A molecular mechanism of STING-mediated NF-κB activation

The stimulator of interferon genes (STING) pathway plays an important and conserved role in antiviral immunity. Human STING (hSTING) has been shown to mediate antiviral immunity by activating the transcription factors interferon regulatory factor 3 (IRF3) and nuclear factor kappa-light-chain-enhancer of activated B cells (NF-κB). The activation of IRF3 by hSTING involves the C-terminal tail (CTT) of hSTING and TANK-binding kinase 1 (TBK1), and this process is well-described. In contrast, the molecular mechanisms underlying NF-κB activation remain unclear.
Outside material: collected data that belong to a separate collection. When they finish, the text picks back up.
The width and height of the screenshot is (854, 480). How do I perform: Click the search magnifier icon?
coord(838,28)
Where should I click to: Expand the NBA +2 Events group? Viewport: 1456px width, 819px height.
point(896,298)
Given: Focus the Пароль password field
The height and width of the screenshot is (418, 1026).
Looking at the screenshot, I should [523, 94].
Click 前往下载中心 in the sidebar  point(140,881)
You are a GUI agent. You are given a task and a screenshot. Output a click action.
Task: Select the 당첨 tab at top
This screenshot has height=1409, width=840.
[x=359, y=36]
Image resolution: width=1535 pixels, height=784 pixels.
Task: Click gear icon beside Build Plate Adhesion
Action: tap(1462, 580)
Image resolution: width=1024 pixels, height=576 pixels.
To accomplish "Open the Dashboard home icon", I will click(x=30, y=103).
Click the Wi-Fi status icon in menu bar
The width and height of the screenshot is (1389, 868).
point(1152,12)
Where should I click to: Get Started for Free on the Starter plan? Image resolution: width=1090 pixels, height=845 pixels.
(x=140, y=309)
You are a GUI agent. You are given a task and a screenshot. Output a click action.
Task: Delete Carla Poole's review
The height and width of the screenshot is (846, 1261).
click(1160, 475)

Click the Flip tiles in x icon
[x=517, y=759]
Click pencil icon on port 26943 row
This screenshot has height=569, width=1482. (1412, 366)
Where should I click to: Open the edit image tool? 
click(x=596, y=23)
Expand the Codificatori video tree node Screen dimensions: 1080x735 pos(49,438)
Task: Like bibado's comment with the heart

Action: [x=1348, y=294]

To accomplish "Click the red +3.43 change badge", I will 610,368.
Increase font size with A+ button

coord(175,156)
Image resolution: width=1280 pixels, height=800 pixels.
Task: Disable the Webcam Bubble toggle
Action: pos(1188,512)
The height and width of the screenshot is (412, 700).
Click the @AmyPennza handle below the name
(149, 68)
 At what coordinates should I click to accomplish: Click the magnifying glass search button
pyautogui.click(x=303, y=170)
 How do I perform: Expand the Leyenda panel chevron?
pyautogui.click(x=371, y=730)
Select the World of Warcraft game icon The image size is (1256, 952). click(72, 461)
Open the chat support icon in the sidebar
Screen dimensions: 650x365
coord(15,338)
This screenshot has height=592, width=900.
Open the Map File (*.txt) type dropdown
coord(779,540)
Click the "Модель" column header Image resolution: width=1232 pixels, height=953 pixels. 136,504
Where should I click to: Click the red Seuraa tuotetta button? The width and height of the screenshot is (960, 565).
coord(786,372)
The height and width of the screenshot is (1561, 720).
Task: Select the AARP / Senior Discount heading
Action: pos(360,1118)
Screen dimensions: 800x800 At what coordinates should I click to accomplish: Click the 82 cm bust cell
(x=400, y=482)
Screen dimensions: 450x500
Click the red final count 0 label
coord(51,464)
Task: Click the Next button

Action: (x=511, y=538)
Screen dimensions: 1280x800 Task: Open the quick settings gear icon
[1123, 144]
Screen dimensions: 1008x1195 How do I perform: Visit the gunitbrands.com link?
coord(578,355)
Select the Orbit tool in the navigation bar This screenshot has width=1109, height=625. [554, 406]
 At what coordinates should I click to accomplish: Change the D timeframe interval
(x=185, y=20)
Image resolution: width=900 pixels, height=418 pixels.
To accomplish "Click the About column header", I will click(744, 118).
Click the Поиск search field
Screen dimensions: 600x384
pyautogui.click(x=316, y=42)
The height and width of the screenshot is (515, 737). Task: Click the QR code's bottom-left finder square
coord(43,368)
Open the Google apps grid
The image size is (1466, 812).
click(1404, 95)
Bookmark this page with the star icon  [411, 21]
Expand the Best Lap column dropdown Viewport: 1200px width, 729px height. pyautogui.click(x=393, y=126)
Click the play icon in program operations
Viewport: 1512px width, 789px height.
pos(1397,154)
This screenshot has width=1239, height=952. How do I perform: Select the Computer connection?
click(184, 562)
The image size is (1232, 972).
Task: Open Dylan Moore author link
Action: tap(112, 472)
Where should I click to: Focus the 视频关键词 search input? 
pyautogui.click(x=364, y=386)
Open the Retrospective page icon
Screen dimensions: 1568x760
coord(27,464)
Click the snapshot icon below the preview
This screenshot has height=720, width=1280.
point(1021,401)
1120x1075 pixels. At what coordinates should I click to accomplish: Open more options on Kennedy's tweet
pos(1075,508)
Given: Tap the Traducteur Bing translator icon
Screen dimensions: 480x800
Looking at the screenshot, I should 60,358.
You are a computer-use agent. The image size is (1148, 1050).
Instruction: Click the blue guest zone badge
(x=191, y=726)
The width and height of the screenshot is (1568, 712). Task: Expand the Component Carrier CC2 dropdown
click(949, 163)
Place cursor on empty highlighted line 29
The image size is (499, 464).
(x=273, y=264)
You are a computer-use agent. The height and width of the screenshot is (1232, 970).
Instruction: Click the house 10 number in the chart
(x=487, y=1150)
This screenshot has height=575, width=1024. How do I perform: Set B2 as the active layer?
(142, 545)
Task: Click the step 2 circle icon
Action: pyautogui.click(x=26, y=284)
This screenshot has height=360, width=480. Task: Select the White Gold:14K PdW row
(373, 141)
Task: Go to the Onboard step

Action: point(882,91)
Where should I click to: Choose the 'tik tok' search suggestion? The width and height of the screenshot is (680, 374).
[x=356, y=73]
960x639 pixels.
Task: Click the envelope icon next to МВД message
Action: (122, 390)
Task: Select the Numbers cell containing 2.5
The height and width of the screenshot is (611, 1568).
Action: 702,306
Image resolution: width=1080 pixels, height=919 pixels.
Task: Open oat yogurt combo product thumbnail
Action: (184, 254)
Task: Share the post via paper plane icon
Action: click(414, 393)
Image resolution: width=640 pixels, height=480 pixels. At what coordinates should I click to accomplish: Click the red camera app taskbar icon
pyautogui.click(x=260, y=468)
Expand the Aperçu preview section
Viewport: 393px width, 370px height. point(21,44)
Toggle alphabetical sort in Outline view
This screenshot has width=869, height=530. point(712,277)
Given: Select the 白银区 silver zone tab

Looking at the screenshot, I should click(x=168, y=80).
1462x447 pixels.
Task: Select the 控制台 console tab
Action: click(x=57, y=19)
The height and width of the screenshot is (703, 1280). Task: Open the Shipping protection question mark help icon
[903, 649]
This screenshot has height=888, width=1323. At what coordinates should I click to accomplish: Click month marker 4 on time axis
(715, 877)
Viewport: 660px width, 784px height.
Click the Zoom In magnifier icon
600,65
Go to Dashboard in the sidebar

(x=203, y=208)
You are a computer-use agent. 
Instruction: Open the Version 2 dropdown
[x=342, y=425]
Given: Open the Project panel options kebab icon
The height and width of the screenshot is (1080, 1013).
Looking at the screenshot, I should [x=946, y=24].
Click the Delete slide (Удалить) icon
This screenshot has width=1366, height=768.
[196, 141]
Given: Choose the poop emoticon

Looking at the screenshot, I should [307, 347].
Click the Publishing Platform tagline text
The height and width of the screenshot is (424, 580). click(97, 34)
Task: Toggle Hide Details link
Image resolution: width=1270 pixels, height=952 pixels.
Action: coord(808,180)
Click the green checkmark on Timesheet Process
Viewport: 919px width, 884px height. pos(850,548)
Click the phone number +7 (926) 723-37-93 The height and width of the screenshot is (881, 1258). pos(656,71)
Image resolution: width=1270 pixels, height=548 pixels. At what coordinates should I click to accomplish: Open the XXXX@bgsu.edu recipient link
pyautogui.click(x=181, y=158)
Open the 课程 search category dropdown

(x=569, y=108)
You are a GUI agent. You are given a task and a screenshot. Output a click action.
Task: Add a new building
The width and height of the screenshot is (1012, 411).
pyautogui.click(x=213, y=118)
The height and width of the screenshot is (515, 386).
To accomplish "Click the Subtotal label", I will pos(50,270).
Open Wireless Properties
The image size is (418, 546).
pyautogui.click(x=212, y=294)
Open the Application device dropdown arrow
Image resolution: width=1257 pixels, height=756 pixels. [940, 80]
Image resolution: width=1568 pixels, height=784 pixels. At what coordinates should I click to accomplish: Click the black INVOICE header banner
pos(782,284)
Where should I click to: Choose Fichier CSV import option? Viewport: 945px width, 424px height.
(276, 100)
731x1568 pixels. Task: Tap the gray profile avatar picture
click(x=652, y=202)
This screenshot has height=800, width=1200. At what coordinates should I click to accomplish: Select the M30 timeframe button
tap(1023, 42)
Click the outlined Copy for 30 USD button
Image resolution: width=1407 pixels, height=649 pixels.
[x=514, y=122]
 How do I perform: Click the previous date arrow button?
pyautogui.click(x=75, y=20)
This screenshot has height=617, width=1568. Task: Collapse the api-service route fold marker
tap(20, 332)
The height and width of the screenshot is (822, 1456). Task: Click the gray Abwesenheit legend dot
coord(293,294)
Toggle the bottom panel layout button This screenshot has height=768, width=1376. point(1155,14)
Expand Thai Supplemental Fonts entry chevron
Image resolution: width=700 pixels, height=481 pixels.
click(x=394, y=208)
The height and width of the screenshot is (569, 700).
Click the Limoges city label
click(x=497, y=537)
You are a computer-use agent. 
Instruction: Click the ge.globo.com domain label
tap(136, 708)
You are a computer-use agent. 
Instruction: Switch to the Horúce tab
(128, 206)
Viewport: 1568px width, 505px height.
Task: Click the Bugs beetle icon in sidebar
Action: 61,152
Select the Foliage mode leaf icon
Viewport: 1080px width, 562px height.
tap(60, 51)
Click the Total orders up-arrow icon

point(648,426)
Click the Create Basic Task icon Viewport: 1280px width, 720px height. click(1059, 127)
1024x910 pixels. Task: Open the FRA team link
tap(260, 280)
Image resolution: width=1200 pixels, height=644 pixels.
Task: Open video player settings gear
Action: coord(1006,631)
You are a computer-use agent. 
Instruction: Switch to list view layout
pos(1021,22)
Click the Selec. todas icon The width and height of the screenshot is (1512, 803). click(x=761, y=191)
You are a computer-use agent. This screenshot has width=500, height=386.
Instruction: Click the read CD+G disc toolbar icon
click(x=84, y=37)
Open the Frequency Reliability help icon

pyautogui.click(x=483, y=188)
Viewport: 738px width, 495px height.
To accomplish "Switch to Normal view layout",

To elucidate this mechanism, we exploited the conserved Drosophila melanogaster STING (dSTING) pathway to uncover these mechanisms. Similar to the human pathway, dSTING confers antiviral immunity. However, dSTING lacks the CTT and drives the expression of antiviral genes via the NF-κB homolog Relish. Interestingly, there are features of dSTING and hSTING mediated NF-κB signaling which are conserved throughout evolution of animals. To elucidate how STING activate NF-κB signaling, we have developed a proximity labeling approach that enables the specific detection of activity-dependent STING interactors. We demonstrate that IKKγ is recruited by STING upon activation and that the recruitment of IKKγ is essential for STING-mediated activation of Relish. Moreover, studies in human cells indicate the pivotal role of linear ubiquitination in the interaction between IKKγ and STING. Our findings suggest an evolutionarily conserved mechanism of STING-mediated NF-κB activation which existed prior to the evolution of the CTT and the IRF3 pathway. Keywords: NF-κB, STING, signaling mechanism, antiviral immunity, proximity labeling.